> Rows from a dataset

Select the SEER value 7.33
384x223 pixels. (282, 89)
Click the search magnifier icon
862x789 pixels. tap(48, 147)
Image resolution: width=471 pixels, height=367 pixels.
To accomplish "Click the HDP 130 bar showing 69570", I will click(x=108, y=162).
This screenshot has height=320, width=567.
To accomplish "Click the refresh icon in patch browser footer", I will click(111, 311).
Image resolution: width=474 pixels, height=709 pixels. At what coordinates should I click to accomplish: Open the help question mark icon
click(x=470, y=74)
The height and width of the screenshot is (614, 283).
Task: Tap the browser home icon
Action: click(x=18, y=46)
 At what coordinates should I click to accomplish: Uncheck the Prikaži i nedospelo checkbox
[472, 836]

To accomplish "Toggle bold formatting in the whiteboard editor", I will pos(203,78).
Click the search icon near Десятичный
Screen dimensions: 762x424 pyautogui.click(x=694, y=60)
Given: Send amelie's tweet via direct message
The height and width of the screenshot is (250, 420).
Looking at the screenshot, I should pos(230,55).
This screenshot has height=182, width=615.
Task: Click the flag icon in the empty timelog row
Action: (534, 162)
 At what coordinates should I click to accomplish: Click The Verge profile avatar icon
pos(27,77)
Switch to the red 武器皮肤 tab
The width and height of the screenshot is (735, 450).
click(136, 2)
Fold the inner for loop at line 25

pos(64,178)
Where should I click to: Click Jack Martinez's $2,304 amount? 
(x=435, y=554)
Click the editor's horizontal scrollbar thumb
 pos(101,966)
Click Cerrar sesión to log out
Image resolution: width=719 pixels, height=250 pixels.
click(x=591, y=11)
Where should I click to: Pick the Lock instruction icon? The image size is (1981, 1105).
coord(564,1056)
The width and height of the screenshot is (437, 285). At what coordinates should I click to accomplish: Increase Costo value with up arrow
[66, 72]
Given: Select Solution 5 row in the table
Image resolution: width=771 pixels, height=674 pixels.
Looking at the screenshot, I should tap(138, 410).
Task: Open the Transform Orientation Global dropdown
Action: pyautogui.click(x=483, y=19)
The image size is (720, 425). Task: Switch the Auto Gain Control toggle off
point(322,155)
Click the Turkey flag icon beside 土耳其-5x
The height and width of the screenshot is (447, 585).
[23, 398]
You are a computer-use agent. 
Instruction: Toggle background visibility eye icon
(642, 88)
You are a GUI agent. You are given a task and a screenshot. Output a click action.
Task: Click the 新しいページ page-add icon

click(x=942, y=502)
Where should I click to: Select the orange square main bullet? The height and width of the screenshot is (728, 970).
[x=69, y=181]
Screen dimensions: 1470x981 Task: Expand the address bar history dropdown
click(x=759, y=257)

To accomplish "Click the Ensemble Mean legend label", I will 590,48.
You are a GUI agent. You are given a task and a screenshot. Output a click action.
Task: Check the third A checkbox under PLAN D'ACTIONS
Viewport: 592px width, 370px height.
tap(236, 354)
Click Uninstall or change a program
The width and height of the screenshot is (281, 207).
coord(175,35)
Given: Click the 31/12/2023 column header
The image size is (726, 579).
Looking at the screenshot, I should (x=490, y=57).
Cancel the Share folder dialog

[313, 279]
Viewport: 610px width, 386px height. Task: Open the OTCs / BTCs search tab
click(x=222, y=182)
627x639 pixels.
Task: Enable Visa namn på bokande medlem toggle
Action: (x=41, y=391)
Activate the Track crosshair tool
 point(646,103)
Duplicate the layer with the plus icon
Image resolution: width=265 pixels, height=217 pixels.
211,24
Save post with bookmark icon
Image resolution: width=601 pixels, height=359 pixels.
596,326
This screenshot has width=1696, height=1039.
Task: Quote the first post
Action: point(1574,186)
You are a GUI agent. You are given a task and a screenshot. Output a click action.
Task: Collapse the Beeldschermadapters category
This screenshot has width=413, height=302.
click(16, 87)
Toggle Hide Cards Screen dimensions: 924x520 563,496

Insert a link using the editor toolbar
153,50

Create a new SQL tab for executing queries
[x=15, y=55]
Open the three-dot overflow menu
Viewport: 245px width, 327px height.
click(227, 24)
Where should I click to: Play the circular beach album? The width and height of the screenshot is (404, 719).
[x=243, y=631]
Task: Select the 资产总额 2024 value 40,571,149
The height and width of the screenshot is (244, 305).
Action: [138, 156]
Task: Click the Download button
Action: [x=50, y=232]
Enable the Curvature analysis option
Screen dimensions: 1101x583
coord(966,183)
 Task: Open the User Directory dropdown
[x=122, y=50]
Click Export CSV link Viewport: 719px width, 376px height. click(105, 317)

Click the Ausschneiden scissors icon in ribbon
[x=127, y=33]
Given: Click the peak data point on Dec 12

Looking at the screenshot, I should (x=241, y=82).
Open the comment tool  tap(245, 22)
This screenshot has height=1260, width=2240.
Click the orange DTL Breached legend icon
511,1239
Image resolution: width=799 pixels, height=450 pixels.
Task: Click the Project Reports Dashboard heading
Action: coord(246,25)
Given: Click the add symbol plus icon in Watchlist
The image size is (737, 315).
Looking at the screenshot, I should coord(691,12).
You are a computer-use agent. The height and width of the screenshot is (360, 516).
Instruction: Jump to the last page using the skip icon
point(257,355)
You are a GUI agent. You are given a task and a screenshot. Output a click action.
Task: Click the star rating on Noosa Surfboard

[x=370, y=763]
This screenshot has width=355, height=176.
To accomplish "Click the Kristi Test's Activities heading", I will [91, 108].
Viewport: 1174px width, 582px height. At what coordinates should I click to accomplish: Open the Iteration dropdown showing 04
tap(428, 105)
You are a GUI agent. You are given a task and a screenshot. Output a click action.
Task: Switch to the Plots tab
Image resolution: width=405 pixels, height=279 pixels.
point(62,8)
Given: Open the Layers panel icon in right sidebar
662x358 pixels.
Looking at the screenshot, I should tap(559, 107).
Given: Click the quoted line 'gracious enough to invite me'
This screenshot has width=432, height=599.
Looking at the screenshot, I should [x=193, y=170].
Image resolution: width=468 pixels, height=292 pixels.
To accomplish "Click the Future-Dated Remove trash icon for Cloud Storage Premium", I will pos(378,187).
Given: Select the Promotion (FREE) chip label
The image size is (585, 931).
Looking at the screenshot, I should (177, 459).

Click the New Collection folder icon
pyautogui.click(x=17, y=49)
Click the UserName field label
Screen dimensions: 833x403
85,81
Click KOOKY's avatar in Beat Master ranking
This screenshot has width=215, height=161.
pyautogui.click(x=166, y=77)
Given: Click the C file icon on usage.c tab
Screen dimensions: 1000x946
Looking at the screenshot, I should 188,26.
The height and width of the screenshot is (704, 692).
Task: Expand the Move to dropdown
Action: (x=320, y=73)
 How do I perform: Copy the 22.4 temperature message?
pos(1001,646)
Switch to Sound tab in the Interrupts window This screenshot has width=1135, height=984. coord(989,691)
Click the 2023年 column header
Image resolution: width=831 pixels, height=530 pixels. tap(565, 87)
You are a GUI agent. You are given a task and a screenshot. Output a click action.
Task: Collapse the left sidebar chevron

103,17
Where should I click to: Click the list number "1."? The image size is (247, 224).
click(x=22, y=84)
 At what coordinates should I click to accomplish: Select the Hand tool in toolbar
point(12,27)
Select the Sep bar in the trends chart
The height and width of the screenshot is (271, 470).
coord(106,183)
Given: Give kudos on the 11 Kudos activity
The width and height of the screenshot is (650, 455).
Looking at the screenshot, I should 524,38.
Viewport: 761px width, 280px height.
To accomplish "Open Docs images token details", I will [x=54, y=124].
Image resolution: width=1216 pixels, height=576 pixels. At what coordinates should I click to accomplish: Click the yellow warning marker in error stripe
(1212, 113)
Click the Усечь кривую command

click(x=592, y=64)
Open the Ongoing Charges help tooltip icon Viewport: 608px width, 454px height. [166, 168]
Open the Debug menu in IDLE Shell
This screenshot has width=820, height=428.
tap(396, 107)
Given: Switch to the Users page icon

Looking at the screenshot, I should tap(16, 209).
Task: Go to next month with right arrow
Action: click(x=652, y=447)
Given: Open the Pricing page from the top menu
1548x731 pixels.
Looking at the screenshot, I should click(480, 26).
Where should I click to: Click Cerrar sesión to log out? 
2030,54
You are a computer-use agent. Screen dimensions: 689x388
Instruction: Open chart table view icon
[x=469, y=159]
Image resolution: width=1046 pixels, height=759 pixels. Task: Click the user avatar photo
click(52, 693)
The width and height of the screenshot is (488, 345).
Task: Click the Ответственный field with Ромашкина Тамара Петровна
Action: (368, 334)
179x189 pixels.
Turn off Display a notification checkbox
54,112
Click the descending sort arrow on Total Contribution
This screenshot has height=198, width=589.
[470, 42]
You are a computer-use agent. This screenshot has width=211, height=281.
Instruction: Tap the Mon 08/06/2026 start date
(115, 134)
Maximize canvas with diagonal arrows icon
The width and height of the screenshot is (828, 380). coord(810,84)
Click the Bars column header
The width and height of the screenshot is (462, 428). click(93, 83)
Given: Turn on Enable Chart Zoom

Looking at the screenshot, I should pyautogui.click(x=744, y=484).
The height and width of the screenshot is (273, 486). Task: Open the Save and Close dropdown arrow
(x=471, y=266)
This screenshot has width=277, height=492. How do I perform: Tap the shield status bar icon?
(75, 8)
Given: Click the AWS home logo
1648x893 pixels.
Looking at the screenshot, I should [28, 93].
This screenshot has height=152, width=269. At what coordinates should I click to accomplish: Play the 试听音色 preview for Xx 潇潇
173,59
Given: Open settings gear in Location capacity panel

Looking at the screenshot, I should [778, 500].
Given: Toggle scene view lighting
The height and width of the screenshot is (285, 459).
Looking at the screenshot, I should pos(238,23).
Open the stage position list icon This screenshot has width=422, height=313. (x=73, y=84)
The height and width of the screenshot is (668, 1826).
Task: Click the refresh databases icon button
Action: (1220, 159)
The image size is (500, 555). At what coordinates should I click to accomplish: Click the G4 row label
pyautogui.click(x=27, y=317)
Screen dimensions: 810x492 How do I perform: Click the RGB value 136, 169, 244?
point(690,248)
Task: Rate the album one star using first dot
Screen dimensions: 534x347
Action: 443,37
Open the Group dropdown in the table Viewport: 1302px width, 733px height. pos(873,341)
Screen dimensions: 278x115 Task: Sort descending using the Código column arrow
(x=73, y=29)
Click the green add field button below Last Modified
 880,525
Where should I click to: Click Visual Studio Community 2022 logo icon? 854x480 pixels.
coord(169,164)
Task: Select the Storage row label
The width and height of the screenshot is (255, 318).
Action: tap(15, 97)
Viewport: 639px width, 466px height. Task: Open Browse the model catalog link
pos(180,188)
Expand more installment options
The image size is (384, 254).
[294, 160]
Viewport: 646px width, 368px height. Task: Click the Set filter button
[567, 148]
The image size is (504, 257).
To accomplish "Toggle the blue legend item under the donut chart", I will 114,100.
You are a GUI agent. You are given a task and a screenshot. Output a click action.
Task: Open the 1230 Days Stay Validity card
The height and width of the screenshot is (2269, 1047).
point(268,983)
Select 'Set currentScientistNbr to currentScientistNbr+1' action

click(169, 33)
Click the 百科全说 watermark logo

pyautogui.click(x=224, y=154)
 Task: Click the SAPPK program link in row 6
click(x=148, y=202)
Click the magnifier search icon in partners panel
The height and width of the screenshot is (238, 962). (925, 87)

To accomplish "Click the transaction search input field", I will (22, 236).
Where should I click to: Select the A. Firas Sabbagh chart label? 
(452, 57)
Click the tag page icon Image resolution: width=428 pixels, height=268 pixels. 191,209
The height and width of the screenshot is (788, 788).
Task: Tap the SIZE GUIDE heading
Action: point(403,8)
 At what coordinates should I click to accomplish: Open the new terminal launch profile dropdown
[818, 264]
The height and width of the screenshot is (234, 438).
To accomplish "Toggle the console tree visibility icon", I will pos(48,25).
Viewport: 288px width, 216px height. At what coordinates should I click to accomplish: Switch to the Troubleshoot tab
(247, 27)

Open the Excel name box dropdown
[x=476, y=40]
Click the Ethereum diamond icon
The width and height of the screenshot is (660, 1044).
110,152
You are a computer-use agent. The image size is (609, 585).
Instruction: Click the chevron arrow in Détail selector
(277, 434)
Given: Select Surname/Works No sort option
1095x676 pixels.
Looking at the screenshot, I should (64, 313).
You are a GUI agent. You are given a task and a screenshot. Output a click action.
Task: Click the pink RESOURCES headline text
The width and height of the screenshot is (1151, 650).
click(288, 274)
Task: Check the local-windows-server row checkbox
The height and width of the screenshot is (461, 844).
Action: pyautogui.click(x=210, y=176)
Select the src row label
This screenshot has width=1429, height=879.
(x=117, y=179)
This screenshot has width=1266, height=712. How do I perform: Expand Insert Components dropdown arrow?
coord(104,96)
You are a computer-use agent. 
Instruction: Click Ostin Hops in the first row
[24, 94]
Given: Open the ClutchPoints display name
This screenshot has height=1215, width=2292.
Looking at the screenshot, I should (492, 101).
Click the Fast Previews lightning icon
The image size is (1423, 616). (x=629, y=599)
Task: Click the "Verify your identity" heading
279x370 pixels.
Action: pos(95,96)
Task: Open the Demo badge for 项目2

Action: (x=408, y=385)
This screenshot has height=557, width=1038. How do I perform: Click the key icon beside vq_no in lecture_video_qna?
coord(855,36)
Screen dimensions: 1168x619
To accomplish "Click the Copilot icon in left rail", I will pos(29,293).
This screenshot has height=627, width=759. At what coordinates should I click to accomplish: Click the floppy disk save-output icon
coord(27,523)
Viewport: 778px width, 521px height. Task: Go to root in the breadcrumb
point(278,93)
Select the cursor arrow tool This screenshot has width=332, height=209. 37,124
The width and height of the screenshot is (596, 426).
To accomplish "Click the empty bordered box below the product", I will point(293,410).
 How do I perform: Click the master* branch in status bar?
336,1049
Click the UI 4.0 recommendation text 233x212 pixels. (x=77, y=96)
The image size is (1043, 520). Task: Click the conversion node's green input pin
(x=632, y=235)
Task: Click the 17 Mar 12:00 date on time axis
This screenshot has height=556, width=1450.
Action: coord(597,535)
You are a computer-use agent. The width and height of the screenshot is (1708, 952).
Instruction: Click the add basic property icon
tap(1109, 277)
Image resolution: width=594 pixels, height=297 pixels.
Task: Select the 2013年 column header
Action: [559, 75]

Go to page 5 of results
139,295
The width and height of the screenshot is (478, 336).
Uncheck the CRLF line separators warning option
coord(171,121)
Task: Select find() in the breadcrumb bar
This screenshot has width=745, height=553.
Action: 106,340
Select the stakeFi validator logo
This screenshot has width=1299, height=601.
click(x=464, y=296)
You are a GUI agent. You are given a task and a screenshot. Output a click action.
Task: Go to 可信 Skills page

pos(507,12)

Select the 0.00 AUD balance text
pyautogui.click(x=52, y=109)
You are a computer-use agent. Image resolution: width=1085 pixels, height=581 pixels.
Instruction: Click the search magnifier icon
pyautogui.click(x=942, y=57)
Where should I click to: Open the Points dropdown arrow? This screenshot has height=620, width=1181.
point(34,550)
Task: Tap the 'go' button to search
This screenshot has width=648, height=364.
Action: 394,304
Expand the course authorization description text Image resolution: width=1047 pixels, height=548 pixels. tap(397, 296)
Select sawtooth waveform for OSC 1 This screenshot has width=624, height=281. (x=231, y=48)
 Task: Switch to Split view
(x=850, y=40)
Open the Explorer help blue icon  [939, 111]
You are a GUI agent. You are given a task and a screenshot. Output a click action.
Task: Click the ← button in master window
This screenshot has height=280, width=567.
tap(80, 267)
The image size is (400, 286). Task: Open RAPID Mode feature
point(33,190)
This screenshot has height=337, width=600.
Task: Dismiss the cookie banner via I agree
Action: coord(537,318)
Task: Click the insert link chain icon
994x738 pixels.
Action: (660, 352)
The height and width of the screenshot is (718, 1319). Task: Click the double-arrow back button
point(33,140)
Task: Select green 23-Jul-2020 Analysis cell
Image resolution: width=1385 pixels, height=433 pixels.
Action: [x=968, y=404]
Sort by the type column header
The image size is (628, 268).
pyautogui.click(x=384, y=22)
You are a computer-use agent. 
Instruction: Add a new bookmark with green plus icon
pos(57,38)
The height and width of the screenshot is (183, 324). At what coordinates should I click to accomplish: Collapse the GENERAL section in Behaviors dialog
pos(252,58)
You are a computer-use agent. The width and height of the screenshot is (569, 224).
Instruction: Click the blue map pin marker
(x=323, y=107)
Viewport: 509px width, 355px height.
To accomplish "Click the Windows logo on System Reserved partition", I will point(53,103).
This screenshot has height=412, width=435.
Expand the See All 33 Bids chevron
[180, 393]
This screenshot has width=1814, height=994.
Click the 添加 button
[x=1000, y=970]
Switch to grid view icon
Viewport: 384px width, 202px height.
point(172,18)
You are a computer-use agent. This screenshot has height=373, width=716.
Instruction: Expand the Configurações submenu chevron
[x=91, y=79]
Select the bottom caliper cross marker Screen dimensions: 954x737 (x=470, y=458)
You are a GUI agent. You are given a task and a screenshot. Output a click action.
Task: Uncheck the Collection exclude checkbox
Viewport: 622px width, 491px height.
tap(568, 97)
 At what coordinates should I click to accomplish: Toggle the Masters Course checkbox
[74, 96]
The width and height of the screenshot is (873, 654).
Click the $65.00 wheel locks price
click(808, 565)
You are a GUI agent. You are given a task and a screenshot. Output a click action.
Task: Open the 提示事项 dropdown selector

> Instruction
Copy the records above verbatim, from the line containing "Viewport: 288px width, 216px" through the line containing "Looking at the screenshot, I should (64, 313).", including both of those lines.

> Worked answer
Viewport: 288px width, 216px height. At what coordinates should I click to accomplish: Switch to the Troubleshoot tab
(247, 27)

Open the Excel name box dropdown
[x=476, y=40]
Click the Ethereum diamond icon
The width and height of the screenshot is (660, 1044).
110,152
You are a computer-use agent. The image size is (609, 585).
Instruction: Click the chevron arrow in Détail selector
(277, 434)
Given: Select Surname/Works No sort option
1095x676 pixels.
Looking at the screenshot, I should (64, 313).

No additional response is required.